**To-do list:**
(1) Copy the passage on doping in sport and science word for word, everything from "Sport has a" down to "from the country.".
(2) Please repeat the rows verbatim, everything from the start of the rows down to the line containing "Action: click(x=374, y=45)", including both ends.

**Supplied text:**
+ + + + +
Sport has a long and inglorious history of athletes using unethical means to defeat their competitors. In recent times, the most prevalent approaches to gaining an unfair advantage are the taking of performance-enhancing drugs, a near-universal problem yet one which seems to afflict some sports more than others. Professional cycling, for example, has for decades seen a constant stream of doping crises, with winners of major events retrospectively stripped of their titles and those victories passed to others, or left blank as is the case with the Tour de France from 1999 to 2005. Athletics too is particularly prone, last year resulting in a much reduced Russian team competing at the Olympic Games in Rio de Janeiro, Brazil, following a World Anti-Doping Agency (WADA) recommendation of a blanket ban on all athletes from the country.

Of course, any law or regulation can be transgressed inadvertently or by accident. The tennis player Maria Sharapova is currently attempting a comeback following a 15-month suspension for an anti-doping rule violation that the Court of Arbitration in Sport (CAS) classified as with “No Significant Fault” while also ruling that “she bore some degree of fault”; injury not injunction has prevented her from competing in this month's All England Championships at Wimbledon.

In science, the equivalent to doping is data manipulation. Tweaking a blot or ‘tidying up’ a micrograph to better support a study's conclusions can be thought of as similar to taking a banned steroid in training. Mislabelling a figure or using a control from a different study might share the moral and ethical status of presenting a blood or urine sample from a colleague as your own to pass a spot check.
+ + + + +
**Given records:**
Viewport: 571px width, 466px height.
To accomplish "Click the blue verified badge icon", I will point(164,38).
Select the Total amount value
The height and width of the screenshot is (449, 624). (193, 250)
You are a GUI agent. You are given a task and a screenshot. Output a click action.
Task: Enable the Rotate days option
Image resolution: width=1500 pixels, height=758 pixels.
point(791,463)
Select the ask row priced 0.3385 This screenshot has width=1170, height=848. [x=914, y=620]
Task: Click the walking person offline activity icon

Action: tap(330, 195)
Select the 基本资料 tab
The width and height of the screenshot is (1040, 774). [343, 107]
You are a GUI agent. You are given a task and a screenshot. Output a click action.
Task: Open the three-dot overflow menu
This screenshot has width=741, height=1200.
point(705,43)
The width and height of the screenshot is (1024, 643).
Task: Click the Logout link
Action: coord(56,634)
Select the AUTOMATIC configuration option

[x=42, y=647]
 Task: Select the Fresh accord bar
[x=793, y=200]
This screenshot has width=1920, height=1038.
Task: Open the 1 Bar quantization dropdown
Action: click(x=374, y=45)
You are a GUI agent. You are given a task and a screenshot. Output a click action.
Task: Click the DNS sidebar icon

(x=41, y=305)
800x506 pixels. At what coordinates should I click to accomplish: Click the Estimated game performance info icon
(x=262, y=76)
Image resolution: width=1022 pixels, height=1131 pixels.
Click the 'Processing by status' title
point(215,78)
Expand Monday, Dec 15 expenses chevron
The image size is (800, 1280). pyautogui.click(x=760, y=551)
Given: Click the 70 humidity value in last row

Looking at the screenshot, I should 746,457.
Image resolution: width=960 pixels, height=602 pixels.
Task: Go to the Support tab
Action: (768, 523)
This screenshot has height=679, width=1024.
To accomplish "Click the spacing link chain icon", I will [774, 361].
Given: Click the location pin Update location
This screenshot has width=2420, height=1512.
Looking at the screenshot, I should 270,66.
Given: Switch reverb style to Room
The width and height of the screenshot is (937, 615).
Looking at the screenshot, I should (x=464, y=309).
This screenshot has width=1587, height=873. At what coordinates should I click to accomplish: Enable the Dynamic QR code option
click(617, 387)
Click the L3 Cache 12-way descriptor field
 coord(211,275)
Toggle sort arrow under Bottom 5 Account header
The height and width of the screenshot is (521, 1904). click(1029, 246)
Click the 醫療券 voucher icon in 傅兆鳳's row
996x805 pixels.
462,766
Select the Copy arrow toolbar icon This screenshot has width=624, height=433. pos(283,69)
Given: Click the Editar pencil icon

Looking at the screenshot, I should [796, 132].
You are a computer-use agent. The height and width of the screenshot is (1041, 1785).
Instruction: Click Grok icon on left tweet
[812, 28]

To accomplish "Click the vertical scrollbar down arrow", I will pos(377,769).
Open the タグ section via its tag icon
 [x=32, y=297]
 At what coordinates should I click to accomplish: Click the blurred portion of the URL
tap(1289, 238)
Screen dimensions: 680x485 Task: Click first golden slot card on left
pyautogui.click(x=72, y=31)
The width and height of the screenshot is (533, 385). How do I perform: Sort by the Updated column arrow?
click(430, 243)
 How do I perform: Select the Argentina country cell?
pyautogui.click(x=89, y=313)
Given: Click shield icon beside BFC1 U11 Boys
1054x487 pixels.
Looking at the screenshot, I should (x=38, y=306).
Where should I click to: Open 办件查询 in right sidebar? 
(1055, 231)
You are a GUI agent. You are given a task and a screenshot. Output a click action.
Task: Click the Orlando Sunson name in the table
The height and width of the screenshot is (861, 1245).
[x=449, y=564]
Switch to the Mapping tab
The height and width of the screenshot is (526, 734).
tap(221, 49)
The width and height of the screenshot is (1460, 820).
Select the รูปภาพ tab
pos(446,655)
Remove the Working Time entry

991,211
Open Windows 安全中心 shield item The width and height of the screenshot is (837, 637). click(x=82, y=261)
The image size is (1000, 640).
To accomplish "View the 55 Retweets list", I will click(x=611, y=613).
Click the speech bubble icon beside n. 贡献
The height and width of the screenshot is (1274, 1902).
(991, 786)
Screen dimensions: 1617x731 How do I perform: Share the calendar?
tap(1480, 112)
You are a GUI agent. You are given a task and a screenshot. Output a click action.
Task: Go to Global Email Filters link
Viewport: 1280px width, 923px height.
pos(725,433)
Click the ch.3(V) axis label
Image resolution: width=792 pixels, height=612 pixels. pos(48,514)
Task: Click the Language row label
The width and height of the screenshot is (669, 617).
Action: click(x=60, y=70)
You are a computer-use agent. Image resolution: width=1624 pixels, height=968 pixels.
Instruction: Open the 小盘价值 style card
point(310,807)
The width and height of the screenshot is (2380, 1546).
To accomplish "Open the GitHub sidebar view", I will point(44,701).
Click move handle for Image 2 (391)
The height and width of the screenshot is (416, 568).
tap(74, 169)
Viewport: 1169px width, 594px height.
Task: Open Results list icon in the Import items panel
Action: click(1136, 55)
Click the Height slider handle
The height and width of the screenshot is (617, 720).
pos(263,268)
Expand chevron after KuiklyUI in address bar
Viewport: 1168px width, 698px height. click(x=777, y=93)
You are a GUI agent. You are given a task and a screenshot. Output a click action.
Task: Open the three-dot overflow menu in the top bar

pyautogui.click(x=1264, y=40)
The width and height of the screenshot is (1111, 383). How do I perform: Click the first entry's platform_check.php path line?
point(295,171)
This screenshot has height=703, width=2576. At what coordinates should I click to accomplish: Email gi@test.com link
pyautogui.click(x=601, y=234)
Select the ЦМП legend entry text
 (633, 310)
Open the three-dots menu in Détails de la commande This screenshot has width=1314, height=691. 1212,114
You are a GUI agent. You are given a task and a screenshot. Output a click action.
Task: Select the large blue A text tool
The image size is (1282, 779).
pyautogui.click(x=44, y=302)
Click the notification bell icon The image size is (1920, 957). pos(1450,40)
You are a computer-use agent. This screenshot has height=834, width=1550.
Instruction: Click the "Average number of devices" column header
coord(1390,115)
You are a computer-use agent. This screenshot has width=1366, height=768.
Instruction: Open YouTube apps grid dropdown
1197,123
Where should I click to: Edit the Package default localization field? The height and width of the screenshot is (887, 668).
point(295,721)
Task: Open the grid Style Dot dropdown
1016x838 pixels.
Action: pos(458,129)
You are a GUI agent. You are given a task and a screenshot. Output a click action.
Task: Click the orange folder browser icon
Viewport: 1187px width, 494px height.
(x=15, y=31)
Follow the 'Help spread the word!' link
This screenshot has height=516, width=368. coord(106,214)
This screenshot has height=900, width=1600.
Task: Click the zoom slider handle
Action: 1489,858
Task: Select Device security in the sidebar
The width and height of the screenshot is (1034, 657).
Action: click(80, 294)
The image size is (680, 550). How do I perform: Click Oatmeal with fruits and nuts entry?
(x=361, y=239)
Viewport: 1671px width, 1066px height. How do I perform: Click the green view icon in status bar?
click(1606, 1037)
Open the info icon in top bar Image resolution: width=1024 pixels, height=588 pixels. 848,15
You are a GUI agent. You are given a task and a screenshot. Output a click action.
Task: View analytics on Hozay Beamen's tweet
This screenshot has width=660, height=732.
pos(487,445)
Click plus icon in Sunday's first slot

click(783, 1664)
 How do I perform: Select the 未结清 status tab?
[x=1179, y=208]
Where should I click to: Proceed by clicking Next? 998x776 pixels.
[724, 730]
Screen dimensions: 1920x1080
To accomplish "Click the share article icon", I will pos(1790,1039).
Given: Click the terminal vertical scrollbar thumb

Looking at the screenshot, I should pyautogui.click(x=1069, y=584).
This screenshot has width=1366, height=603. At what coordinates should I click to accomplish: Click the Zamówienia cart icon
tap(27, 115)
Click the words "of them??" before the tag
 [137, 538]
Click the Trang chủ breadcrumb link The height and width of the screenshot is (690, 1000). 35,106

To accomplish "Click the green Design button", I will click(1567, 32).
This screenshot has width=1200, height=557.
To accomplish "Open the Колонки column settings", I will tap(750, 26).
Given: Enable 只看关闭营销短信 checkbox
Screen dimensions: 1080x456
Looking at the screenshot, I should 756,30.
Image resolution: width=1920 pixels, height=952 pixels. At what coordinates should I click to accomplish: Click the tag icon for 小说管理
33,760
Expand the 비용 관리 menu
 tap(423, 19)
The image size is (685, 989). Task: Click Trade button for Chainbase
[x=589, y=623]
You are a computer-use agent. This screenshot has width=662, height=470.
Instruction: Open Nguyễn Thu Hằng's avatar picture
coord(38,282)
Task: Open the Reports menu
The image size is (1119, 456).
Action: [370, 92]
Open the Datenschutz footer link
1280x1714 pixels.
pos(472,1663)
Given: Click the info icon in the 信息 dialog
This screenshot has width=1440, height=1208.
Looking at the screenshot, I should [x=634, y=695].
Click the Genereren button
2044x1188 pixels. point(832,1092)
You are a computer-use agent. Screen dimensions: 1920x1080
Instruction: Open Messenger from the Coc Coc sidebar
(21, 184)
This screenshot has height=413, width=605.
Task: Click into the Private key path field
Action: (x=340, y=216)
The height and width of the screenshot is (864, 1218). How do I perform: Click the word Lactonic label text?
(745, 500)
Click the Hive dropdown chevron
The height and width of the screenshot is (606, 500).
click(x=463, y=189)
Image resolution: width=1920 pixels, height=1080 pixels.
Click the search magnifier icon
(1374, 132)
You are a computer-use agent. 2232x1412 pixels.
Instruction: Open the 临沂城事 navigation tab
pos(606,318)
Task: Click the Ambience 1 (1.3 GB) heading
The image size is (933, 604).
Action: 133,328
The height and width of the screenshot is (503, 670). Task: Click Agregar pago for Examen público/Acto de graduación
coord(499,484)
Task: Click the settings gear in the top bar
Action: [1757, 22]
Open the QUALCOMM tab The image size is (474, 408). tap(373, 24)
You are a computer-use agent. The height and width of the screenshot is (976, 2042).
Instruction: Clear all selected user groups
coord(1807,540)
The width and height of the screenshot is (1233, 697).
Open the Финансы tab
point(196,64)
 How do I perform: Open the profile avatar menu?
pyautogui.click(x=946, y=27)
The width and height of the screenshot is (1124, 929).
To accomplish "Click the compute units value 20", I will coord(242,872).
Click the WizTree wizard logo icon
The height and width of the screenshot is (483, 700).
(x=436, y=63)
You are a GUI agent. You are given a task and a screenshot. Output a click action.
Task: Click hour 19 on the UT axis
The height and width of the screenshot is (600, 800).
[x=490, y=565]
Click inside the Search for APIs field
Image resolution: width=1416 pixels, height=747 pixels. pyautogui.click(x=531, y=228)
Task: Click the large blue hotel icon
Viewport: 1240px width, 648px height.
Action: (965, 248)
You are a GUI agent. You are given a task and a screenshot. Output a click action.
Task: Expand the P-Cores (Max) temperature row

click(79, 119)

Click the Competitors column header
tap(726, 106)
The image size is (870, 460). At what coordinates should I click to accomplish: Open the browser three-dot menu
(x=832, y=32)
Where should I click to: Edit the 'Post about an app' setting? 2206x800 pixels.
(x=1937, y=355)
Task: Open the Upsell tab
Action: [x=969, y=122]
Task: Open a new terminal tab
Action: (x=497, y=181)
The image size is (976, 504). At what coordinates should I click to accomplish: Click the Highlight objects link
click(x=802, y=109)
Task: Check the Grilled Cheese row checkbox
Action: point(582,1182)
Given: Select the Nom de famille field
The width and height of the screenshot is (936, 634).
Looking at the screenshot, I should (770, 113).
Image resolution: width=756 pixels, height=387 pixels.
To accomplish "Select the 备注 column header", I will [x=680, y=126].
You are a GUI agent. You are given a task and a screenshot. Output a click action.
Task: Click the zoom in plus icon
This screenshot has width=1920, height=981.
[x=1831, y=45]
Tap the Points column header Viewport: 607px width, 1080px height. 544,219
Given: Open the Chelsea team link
+ + + + +
**Exercise responses:**
(1)
Sport has a long and inglorious history of athletes using unethical means to defeat their competitors. In recent times, the most prevalent approaches to gaining an unfair advantage are the taking of performance-enhancing drugs, a near-universal problem yet one which seems to afflict some sports more than others. Professional cycling, for example, has for decades seen a constant stream of doping crises, with winners of major events retrospectively stripped of their titles and those victories passed to others, or left blank as is the case with the Tour de France from 1999 to 2005. Athletics too is particularly prone, last year resulting in a much reduced Russian team competing at the Olympic Games in Rio de Janeiro, Brazil, following a World Anti-Doping Agency (WADA) recommendation of a blanket ban on all athletes from the country.

(2)
Viewport: 571px width, 466px height.
To accomplish "Click the blue verified badge icon", I will point(164,38).
Select the Total amount value
The height and width of the screenshot is (449, 624). (193, 250)
You are a GUI agent. You are given a task and a screenshot. Output a click action.
Task: Enable the Rotate days option
Image resolution: width=1500 pixels, height=758 pixels.
point(791,463)
Select the ask row priced 0.3385 This screenshot has width=1170, height=848. [x=914, y=620]
Task: Click the walking person offline activity icon

Action: tap(330, 195)
Select the 基本资料 tab
The width and height of the screenshot is (1040, 774). [343, 107]
You are a GUI agent. You are given a task and a screenshot. Output a click action.
Task: Open the three-dot overflow menu
This screenshot has width=741, height=1200.
point(705,43)
The width and height of the screenshot is (1024, 643).
Task: Click the Logout link
Action: coord(56,634)
Select the AUTOMATIC configuration option

[x=42, y=647]
 Task: Select the Fresh accord bar
[x=793, y=200]
This screenshot has width=1920, height=1038.
Task: Open the 1 Bar quantization dropdown
Action: click(x=374, y=45)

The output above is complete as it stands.